Stored records:
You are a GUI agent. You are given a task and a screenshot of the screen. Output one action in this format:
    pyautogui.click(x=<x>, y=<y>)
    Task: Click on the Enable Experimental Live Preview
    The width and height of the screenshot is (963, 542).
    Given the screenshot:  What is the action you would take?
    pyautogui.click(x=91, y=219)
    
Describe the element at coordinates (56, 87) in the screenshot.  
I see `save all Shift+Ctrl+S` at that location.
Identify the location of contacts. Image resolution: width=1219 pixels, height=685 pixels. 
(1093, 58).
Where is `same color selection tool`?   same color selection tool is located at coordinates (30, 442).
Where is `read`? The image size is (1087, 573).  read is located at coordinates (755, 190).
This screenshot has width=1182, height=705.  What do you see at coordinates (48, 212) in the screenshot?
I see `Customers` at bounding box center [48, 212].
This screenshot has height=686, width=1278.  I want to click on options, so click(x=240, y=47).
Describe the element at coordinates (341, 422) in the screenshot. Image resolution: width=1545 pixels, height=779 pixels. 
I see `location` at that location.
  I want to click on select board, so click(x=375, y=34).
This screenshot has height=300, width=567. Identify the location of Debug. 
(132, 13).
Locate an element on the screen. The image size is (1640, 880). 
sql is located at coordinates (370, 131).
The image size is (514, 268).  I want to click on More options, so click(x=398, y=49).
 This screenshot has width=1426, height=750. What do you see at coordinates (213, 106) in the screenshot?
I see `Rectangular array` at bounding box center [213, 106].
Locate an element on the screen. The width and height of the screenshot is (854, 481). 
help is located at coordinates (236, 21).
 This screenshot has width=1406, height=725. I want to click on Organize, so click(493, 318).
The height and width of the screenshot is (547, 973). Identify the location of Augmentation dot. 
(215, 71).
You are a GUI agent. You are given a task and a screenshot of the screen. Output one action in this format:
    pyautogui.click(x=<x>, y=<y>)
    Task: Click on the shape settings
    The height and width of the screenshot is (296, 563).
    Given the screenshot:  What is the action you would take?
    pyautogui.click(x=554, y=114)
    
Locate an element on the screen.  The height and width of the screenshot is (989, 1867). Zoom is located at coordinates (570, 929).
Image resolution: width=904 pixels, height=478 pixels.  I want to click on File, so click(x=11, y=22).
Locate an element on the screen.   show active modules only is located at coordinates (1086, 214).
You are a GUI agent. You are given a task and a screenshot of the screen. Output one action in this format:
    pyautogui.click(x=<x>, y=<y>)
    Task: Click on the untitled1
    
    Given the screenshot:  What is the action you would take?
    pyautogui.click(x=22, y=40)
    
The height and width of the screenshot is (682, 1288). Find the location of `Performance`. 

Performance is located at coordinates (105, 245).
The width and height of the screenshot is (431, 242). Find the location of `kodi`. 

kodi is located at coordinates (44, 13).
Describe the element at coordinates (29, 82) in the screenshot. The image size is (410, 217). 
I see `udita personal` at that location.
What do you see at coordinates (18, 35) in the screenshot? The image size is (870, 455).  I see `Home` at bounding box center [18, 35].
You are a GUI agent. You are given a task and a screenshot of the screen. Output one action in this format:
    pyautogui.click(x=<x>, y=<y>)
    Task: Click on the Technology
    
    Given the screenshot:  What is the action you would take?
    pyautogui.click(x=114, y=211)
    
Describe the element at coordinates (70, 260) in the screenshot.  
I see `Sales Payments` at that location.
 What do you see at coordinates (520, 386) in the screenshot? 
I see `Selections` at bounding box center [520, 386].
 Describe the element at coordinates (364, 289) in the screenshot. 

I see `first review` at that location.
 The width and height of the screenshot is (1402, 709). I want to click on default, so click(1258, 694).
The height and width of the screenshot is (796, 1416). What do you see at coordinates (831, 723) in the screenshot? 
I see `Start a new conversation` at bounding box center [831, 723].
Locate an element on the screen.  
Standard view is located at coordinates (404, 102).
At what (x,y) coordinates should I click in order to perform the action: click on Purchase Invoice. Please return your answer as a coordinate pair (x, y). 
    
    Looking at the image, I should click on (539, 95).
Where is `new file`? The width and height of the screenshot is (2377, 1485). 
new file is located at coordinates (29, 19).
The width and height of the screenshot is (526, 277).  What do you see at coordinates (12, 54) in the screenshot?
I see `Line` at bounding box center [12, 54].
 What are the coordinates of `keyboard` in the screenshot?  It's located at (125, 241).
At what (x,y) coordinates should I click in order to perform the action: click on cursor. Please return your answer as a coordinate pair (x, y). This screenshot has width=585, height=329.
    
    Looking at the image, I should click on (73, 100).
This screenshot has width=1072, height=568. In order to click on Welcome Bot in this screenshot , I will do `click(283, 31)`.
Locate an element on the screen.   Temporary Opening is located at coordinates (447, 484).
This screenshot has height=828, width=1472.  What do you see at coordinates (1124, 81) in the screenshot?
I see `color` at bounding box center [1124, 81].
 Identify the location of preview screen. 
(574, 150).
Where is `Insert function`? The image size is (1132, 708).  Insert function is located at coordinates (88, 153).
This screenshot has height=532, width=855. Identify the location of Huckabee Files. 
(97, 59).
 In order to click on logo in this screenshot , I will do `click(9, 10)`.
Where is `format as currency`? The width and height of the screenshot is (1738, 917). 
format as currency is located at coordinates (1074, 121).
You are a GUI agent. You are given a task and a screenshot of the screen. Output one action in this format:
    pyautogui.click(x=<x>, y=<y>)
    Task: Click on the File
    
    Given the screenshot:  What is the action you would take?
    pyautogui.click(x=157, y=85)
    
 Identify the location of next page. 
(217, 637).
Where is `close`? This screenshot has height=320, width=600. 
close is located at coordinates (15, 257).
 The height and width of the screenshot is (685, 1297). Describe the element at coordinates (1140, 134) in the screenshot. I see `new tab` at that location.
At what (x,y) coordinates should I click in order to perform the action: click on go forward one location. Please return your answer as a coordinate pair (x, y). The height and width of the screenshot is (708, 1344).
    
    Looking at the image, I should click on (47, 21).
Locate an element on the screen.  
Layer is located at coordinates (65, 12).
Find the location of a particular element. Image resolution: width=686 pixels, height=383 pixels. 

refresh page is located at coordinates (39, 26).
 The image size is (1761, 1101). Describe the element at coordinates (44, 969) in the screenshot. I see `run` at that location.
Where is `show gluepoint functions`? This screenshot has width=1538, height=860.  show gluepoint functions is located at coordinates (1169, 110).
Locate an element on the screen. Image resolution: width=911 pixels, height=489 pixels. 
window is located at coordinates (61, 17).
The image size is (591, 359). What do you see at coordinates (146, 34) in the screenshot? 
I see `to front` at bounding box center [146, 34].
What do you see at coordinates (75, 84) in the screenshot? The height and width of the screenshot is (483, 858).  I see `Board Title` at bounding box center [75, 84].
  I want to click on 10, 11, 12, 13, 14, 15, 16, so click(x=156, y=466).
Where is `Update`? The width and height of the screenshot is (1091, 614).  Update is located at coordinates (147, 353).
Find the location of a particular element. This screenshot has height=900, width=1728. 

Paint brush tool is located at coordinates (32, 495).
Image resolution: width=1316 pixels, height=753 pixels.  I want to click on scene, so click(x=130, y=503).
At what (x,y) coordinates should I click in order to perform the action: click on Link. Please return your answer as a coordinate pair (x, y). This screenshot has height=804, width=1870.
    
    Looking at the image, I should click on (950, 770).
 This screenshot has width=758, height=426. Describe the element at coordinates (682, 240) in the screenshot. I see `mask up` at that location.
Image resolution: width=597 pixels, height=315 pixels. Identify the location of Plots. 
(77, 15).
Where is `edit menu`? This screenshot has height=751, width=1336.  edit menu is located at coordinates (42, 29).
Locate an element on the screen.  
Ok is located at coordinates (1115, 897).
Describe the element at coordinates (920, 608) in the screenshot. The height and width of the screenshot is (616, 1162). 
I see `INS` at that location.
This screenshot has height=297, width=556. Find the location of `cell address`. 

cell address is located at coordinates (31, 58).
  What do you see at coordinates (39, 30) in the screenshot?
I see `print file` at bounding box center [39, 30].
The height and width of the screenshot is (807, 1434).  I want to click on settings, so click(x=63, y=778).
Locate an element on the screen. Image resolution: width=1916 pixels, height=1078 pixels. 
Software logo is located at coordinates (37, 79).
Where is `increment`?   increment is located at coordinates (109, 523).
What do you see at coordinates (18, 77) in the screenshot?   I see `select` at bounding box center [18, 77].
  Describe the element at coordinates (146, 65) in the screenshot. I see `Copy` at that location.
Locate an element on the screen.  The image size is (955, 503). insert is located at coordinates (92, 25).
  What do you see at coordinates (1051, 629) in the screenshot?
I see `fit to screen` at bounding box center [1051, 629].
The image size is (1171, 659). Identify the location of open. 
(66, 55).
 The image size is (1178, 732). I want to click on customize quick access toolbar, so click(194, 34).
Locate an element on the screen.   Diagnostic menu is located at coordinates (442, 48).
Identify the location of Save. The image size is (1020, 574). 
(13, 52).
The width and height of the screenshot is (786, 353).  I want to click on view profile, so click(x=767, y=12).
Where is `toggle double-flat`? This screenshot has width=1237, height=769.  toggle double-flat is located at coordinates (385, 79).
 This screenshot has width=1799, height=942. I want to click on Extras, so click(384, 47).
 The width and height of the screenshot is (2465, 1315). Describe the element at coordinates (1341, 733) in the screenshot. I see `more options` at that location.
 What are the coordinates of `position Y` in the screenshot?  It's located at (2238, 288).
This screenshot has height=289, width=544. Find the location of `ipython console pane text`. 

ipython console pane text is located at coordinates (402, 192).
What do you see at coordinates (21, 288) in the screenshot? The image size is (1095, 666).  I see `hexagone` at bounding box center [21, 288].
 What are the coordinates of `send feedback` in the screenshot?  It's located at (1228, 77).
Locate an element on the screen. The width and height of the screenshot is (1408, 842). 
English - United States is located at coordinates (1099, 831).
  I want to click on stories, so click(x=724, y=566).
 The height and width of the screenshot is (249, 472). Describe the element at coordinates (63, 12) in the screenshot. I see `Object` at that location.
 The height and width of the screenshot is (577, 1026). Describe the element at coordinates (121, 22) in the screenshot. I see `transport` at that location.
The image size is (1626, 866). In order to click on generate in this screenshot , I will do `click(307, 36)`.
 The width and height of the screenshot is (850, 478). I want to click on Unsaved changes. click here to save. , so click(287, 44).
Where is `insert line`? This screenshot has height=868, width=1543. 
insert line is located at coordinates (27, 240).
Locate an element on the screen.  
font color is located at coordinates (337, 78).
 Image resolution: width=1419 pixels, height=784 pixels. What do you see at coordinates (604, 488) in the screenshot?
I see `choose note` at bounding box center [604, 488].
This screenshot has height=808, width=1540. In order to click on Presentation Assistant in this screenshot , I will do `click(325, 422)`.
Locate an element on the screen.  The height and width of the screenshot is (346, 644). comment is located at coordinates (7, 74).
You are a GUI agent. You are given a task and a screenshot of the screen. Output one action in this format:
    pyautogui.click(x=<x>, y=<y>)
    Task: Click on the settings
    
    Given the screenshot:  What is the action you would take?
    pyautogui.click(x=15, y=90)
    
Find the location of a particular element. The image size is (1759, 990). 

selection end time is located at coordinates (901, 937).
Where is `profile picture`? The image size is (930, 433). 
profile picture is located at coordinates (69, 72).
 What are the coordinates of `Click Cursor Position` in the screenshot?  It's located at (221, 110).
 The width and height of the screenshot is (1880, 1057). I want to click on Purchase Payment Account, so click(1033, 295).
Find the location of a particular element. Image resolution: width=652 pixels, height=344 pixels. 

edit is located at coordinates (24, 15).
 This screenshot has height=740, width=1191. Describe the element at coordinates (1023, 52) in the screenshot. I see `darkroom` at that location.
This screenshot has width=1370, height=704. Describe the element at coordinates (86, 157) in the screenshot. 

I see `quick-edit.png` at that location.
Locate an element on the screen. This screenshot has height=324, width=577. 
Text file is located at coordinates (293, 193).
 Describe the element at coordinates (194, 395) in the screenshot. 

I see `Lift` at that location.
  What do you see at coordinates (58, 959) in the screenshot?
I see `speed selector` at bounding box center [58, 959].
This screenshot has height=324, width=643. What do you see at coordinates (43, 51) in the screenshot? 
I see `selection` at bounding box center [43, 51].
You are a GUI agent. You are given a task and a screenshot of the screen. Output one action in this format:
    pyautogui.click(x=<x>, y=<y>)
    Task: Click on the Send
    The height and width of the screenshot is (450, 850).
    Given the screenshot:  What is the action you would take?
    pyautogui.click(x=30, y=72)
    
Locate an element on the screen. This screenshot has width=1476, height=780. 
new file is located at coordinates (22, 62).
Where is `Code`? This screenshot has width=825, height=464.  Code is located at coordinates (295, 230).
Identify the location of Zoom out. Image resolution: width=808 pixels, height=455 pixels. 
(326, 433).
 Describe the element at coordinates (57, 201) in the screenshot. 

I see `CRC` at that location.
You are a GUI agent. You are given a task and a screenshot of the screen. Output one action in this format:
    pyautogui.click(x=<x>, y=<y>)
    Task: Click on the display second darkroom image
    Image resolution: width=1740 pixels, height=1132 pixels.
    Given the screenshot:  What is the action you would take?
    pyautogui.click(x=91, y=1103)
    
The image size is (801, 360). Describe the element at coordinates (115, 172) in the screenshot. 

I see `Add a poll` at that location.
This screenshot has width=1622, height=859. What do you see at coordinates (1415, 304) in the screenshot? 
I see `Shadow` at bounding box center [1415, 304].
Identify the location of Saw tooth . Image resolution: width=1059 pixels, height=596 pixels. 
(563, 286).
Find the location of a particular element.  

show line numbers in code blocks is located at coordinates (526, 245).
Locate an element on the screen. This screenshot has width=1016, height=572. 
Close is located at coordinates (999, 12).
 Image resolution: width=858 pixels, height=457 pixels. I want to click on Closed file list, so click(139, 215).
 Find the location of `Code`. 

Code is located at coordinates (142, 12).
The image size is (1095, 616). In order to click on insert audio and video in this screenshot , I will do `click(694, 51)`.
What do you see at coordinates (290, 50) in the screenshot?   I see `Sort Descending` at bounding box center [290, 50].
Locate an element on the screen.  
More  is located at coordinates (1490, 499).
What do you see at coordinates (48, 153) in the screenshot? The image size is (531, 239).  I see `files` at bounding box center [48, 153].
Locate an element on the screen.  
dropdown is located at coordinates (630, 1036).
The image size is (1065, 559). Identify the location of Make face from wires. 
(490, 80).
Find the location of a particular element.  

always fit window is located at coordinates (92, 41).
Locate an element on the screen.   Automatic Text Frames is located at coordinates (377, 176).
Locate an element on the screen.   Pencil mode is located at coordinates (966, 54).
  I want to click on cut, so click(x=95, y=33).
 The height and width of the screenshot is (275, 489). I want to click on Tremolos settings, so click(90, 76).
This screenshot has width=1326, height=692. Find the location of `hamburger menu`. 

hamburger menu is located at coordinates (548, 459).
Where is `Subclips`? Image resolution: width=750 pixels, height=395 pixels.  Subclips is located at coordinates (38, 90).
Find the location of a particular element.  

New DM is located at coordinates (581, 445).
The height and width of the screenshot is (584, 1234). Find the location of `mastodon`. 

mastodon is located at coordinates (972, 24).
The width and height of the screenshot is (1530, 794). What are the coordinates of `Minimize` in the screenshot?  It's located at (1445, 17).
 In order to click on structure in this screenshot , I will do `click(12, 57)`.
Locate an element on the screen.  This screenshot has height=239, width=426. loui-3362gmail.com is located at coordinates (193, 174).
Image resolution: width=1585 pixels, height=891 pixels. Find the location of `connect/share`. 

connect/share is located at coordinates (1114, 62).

* [Exercise]: Convert everything in the records above, from the line containing "is (1738, 917)." down to the line containing "format as currency is", both lines included, into a JSON list of strings. Use one string per line and leave out any blank lines.

* [Problem solution]:
[
  "Where is `format as currency`? The width and height of the screenshot is (1738, 917). ",
  "format as currency is located at coordinates (1074, 121)."
]